--- BEGIN READING TEXT ---
We saw more cool street art and were touched by an origami paper crane tribute for Japan.

Paper cranes in Sofia

We visited the large, outdoor Ladies’ Market, where beer and olives are sold in bulk (in addition to plenty of other wares).

The ladies' market is a mix of food, clothing and trinkets. I loved the olive tables with their spittoons set out below.

Beer in Bulgaria was dirt cheap. Here you could bring any old bottle to fill it from a cask.

We also went to a stunning indoor market that was like a giant deli in a greenhouse.

Sofia's gorgeous indoor market is like a giant deli.

Sofia’s synagogue had a two-ton chandelier illuminating an impressive, lovely space that has detailed decorative painting everywhere.

The Sofia's Synagogue's chandelier weighs two tons.

Now for the real treat, the Rila Monastery. We rode in a mini-van that reeked of body odor for almost three hours to get to Rila. It was our third monastery in Bulgaria and by far the most impressive. I had read something that talked about its harmonious painting and architecture, and it was indeed harmonious. The setting is alpine, and the monastery is a surprise to enter, because the painting is so bold and the buildings are so grand. We first visited a little cave where the monk after whom the monastery is named lived for years, so we could climb through the cave and see the valley and mountains. Then we got to spend a couple of hours marvelling at the stunning monastery. It was well worth the smelly ride. I kind of wish I could have a model of it to sit on my desk!

Rila Monastery Ceiling Painting

Rila Monastery

Veliko Tarnovo

Veliko Tarnovo is a wonderfully-named town in central Bulgaria. It is set in an amazing location. The town basically hugs the cliffs around a U-shaped riverbend. A fortress looms over it on the open end of the U. There is a park and big monument in the middle of the peninsula formed by the U.

Most of the buildings hugging the cliffs have red tile roofs. Many are stucco. All look like they could slide down the cliff on a moments notice.

I love the use of public space in the peninsula formed by the river. There is a really sad old hotel on one side of the U, but the park is vast and has one of those spring water fountains and the monument in the middle is huge and entertainingly celebratory of the Soviets.

Around ton there are a lot of pretty buildings, but there are also crumbly buildings and quirky graffitti. We were waiting for someone to walk by the cool walls and doors and finally took matters into our own hands.
--- END READING TEXT ---
--- BEGIN LISTING ---
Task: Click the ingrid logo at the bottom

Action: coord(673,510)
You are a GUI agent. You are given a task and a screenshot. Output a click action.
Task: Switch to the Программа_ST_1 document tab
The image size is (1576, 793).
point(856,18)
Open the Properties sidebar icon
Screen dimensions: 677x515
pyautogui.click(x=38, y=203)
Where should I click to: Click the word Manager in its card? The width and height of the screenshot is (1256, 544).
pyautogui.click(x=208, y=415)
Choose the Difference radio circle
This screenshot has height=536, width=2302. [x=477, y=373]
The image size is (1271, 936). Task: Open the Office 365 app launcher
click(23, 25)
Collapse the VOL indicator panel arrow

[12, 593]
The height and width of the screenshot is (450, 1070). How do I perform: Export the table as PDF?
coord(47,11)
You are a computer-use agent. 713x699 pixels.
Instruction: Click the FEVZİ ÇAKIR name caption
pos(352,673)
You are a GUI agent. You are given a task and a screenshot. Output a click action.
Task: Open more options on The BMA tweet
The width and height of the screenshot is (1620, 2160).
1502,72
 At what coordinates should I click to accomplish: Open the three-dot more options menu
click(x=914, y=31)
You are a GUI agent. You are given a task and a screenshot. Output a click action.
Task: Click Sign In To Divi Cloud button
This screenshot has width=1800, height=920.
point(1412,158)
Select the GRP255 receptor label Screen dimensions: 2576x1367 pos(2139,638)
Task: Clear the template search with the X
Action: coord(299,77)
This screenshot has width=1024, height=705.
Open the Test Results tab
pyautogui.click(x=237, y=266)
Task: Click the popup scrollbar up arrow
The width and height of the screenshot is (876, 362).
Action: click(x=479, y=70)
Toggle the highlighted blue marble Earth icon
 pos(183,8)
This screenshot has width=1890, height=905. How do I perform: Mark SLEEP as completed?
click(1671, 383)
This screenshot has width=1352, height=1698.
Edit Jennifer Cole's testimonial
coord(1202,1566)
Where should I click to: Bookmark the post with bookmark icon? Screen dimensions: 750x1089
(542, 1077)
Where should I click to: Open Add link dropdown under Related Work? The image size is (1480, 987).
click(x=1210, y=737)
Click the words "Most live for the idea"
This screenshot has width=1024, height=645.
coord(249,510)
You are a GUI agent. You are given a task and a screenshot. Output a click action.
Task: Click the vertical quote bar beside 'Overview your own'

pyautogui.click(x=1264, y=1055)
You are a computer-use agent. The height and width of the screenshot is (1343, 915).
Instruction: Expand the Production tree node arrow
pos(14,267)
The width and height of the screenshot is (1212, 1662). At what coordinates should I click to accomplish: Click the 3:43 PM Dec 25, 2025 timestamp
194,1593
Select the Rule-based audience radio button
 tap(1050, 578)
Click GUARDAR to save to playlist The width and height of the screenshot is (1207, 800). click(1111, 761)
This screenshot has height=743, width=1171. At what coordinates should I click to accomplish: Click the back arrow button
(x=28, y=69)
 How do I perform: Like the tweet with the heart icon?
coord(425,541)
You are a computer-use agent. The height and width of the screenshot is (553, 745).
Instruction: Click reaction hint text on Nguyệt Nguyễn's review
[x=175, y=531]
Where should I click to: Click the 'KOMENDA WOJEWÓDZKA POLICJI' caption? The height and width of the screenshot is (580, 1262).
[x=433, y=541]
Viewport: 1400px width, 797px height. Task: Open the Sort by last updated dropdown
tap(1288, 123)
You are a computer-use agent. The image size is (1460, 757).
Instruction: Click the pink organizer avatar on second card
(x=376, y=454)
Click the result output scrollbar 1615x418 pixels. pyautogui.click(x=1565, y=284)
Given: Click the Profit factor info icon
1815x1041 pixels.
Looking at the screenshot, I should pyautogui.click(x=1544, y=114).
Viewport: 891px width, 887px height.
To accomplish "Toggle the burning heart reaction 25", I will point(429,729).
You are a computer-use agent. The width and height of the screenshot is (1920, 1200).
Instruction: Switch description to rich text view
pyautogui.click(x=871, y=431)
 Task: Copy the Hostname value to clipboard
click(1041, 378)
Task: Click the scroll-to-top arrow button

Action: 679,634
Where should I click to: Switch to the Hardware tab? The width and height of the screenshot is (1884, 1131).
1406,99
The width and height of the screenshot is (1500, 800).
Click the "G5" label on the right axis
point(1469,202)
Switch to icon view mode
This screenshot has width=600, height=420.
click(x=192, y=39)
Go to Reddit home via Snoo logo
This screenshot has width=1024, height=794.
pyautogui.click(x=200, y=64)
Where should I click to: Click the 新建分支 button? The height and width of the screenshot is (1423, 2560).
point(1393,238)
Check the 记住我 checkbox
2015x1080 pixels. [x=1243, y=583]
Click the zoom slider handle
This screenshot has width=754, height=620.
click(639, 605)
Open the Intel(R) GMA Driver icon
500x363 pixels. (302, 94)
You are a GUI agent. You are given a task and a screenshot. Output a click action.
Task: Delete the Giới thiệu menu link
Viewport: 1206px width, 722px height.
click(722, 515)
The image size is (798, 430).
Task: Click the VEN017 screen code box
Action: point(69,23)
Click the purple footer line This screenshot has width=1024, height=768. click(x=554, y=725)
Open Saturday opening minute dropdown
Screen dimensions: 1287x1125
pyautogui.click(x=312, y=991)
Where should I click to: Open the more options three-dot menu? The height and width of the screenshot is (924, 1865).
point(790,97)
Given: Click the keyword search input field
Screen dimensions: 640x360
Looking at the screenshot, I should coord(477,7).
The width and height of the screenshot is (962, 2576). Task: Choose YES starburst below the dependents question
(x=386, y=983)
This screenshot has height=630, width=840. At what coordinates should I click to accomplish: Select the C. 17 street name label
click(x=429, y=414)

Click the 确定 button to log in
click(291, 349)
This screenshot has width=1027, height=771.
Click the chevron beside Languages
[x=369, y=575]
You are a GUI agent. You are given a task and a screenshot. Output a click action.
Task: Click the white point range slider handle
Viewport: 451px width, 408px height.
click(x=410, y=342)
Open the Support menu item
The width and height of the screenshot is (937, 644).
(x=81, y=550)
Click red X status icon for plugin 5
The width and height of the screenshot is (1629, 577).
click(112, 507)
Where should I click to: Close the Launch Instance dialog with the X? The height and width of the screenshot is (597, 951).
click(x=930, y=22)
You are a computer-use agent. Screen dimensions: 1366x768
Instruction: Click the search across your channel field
--- END LISTING ---
• REQUIRED ACTIONS
A - Using the Bulgaria travel text above, decide whether each statement agrees with it. Answer yes or no for each, quoting the words that decide it.
(i) Beer in Bulgaria was expensive.
(ii) The mini-van ride to Rila took almost three hours.
(iii) Rila was the first monastery the writers visited in Bulgaria.
B - According to the Bulgaria travel text, how much does the chandelier in Sofia's synagogue weigh?
C - Write a continuation of the Bulgaria travel text, starting after its final sentence.

• EXERCISE RESPONSES
A -
(i) No: "Beer in Bulgaria was dirt cheap."
(ii) Yes: "We rode in a mini-van that reeked of body odor for almost three hours to get to Rila."
(iii) No: "It was our third monastery in Bulgaria and by far the most impressive."

B - Two tons.

C -
The fortress is like a big park up on a hill with a really cool walkway. It is not as imposing as I thought a fortress would be, but it is in a great location. I would have built my fortress there, too.

The church at the top of the fortress hill has the creepiest murals I have ever seen. They would be creepy anywhere, but these suckers are in a church. I can’t imagine finding piece in a place covered in this business. Fire and brimstone in Bulgaria!

This guy is part of a mural in the church. I kid you not.

We rented a car one day in VT so we could visit small town Bulgaria. I think that VT is probably small enough. The towns we rolled through bore the marks of the Soviet days without any of the old town charm. We made it to a monastery and a winery that were interesting, though, for different reasons. The monastery was way up a mountain, totally hidden from view, and eerily quiet. The main chapel is covered in striking murals.

Lovico winery was unlike any winery I’d ever seen. In sum, it looked like an oil refinery. The “tasting room”, where the only tasting on offer was a glug of cabernet in a disposable cup, looked like a lackluster mini-mart. There was a winery cow. The wine we bought to share at our hostel, a Lovico gamza (a Bulgarian grape), was pretty good!

The guy who rented the car to us told us it was not meant for heights or distances.

Let's play winery or refinery!

Romans and Monks

Although our train-bus-train ride there was a bit rough, we really enjoyed Plovdiv once we caught up on sleep.  The old town is very pretty to wander around, as it is a jumble of cobblestone streets and preserved old buildings.  My favorite part was the Roman Amphitheatre, built in the 3rd century A.D.  It is still used in the summer!

We spent one of our days in Plovdiv taking the bus to Bachkovo Monastery and going on a hike there.  Getting there was half the fun.  Our hostel gave us directions to the bus station and then told us to catch us a certain bus and tell the driver where we needed to get out.  Bulgaria uses the Cyrillic alphabet (fun fact: Bulgarians invented that alphabet), so we needed some help with signage.  At the bus station, a security guard took pity on us and basically escorted us to the right ticket counter and then to the right bus.  On the bus, I guess we talked about and asked about Bachkovo a few times, because when we got to the town, the entire bus was shouting “Bachkovo” at us.  The driver knew we wanted the monastery and signalled for us to wait.  Another round of shouting ensued when we finally got to the monastery.   It was a great welcome.  We couldn’t take pictures of the monastery, but we actually enjoyed our hike to the remote buildings on the monastery grounds better anyway.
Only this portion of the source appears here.